▶ [WHAT TO WORK ON]: The answer must be an exact reprint of the lines from the one with "Screen dimensions: 1242x753" through the final line of the data, with no pictures included.

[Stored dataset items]
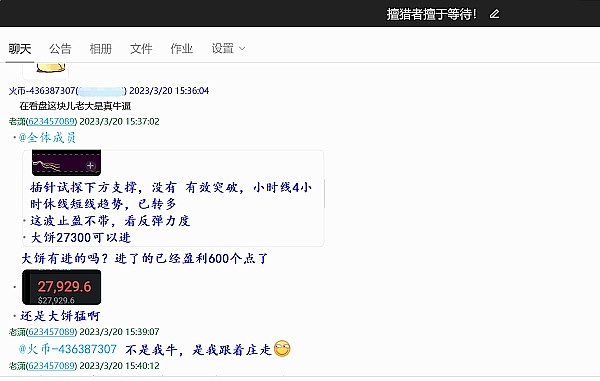This screenshot has width=600, height=381.
Task: Open the 相册 tab
Action: (101, 49)
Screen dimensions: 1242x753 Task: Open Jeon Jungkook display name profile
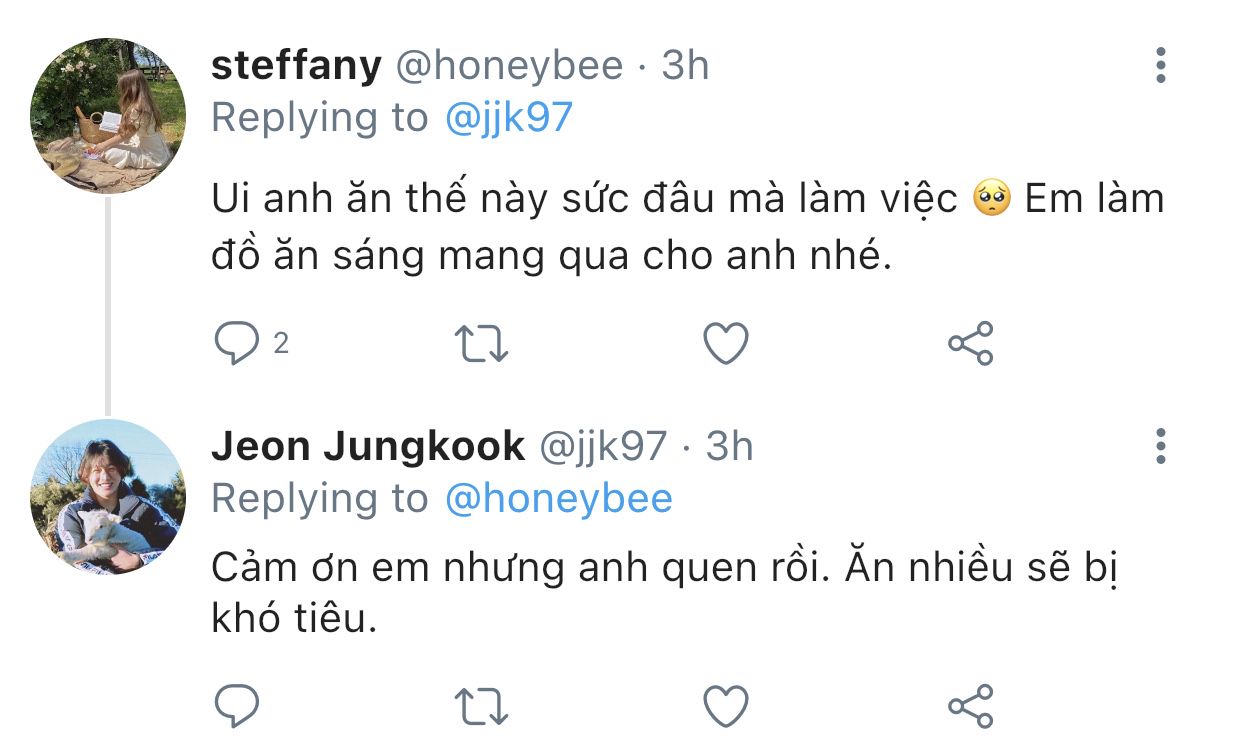point(368,447)
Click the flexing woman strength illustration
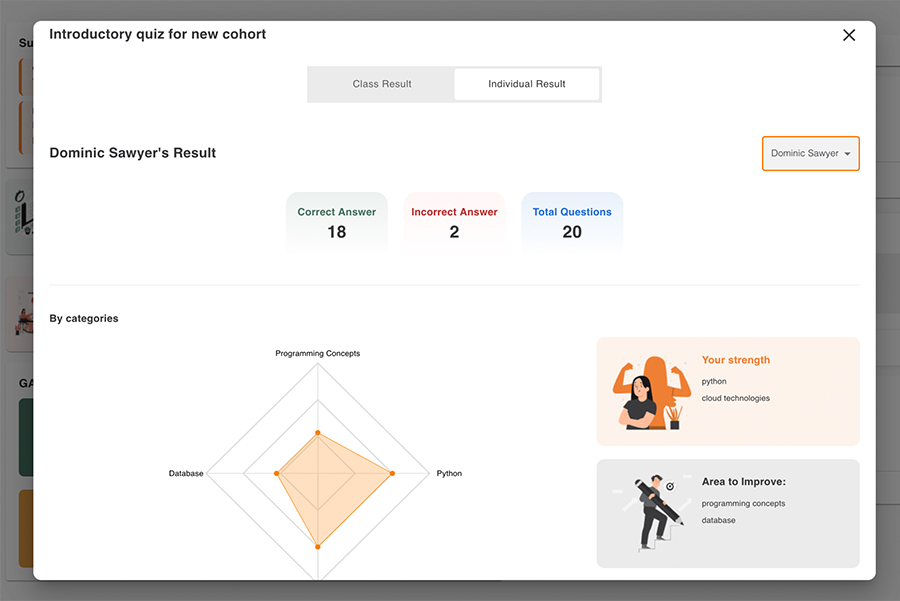Image resolution: width=900 pixels, height=601 pixels. click(645, 392)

▶ [RESPONSE AREA]:
Screen dimensions: 1242x753 Task: Open Jeon Jungkook display name profile
point(368,447)
Click the flexing woman strength illustration
Image resolution: width=900 pixels, height=601 pixels. click(645, 392)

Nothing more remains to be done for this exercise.